Connection names cannot be used to manage connections. Instead use the new id property. For example, to retrieve the connection with id 'con_UITxoKznrqb1oxIU':

curl -H "Authorization: Bearer {API_TOKEN}"
https://{YOUR_TENANT}.auth0.com/api/v2/connections/con_UITxoKznrqb1oxIU

Endpoints

Some of the changes to endpoints are detailed below.

Consolidation

In Management API v1, different endpoints are used to update the various user properties. For example, changing the following user properties requires using these separate endpoints:

In API v2, these are simplified into the single endpoint PATCH /api/v2/users/{id} which allows you to modify these (and other) user properties.

All endpoints require ids

All endpoints receive an id.
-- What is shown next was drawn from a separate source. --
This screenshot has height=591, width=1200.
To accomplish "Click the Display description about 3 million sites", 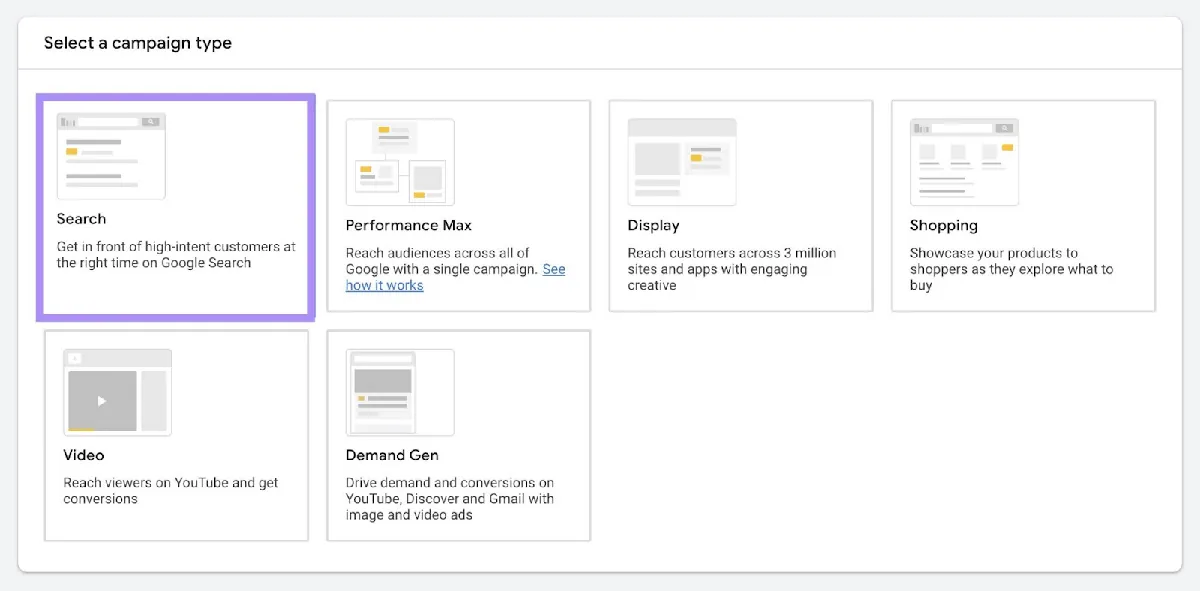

This change affects Rules and Connections particularly.

Some endpoints, such as PUT /api/users/{email}/password, are no longer available.

Improved input validation and error messages

In Management API v2, all endpoints use JSON schemas to validate input. Also, descriptive error messages are returned when a schema's constraints are not met.

For an example, see the methods in our Management API v2 explorer.

PATCH with null values

In API v1, when updating field values, if the field is null, it will be saved as null in the database. In API v2, a null field will result in the field being deleted from the database.

Example: {metadata: {color: null}}

Will be stored as follows:

  • When using API v1: {metadata: {color: null}}
  • When using API v2: {user_metadata: {}}

So, in API v1, the field's value is stored as null, but in API v2, the field is simply removed.